I think there are places where the figure-it-out-in-a-notebook part is one person's job, and then including it in a pipeline is another person's job.

If they can call the notebook like a function, the second person's job becomes much easier.

  • crabbone 2 days ago

    I've been that person, and no it doesn't. It makes my life suck, if I have to include a notebook instead of an actual program in a larger program. Notebooks don't compose well, they are too dependent on the specifics of the environment in which they were launched, they have excessive source code that's also machine-generated and is hard to work with for humans.

    As a stop-gap solution, for cases like a single presentation / proof-of-concept that doesn't need to live on and be reused -- it would work. Anything that doesn't match this description will accumulate technical debt very quickly.

    • __MatrixMan__ 2 days ago

      I sort of suspected that adding parameters was not the end of the story. My experience with this was just "make it work with papermill", so the notebooks I tested with were nice and self contained.

      Although it does seem like packaging dependencies and handling parameters are separate problems, so I'm not sure if papermill is to be blamed for the fact that most notebooks are not ready to be handled like a black box, even after they're parameter-ready. Something like jupyenv is needed also.

      • crabbone a day ago

        Jupyter is not the end of the story here. There are plenty of "extensions". These extensions go, generally, down two different ways: kernels and magic.

        It's not very common for Jupyter magic to be added ad hoc by users, but it typically creates a huge dependency on the environment, so no jupyenv is going to help (eg. all the workload-manager related magic to launch jobs in Slurm / OpenPBS).

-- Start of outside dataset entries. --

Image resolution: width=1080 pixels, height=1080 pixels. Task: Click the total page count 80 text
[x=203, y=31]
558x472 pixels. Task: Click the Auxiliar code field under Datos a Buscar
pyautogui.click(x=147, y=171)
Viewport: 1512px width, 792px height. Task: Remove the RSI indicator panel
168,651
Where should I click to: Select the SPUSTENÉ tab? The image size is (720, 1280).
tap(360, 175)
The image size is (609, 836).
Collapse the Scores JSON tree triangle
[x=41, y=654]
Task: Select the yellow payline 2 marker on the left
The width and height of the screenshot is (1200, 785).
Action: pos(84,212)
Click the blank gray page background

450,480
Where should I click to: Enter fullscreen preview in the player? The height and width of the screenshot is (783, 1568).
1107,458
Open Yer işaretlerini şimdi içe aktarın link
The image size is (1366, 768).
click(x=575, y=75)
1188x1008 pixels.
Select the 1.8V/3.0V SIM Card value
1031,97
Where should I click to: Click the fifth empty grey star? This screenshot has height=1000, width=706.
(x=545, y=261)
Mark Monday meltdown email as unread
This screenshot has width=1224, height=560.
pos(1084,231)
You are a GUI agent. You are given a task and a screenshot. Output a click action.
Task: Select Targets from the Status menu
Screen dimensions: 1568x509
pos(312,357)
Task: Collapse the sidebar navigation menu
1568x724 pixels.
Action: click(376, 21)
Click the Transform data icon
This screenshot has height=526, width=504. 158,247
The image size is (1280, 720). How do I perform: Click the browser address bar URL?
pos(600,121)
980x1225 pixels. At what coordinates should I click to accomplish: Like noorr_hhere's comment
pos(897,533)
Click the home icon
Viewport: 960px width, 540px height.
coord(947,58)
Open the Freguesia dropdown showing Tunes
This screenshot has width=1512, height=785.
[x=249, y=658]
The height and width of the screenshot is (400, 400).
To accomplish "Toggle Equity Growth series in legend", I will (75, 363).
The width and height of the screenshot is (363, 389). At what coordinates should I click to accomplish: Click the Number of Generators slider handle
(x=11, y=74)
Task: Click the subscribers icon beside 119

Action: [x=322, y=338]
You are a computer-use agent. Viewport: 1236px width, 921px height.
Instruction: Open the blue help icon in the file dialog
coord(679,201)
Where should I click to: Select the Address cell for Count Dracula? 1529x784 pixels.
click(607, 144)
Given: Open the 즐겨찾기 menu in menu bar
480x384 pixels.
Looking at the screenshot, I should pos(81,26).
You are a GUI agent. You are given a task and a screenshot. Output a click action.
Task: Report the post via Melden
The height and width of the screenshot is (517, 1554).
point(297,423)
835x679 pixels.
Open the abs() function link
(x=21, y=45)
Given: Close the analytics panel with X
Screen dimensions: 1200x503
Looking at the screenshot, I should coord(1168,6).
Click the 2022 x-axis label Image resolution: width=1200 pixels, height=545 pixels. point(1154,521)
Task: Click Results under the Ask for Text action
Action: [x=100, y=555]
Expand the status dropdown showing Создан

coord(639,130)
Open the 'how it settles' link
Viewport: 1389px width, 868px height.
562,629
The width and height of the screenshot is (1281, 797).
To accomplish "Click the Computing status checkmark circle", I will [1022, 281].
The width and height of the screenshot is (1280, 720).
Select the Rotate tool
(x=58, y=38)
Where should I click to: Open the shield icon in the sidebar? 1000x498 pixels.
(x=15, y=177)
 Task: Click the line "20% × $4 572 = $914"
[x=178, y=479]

        Kernels... well, they can do all sorts of things... beyond your wildest dreams and imagination. And, unlike magic, they are readily available for the end-user to mess with. And, of course, there are a bunch of pre-packaged ones, supplied by all sorts of vendors who want, in this way, to promote their tech. Say, stuff like running Jupyter over Kubernetes with Ceph volumes exposed to the notebook. There's no easy way of making this into a "module" / "black box" that can be combined with some other Python code. It needs a ton of infra code to support this, if it's meant to be somewhat stand-alone.

        • __MatrixMan__ 7 hours ago

          Are we talking about the same https://github.com/tweag/jupyenv ?

          It encapsulates the kernel, which encapsulates pretty much everything for the notebook, right? I haven't worked with Slurm or OpenPBS, but I think if you let nix build the images that your tasks are running in then I think you're covered for pretty much everything except things that only exist at runtime like database connections. Not a perfect black box, but close.

zhoujing204 2 days ago

It might be a pretty useful tool for education. College courses related to Python and AI on Coursera have heavily used Jupyter Notebook for assignments and labs.

z3c0 2 days ago

Parameterizing notebooks is a feature common to modern data platforms, and most of its usefulness comes from saving the output. That makes it easier to debug ML pipelines and such, cos the code, documentation, and last output are all in one place. However I don't see any mention of what happens to the outputs with this tool.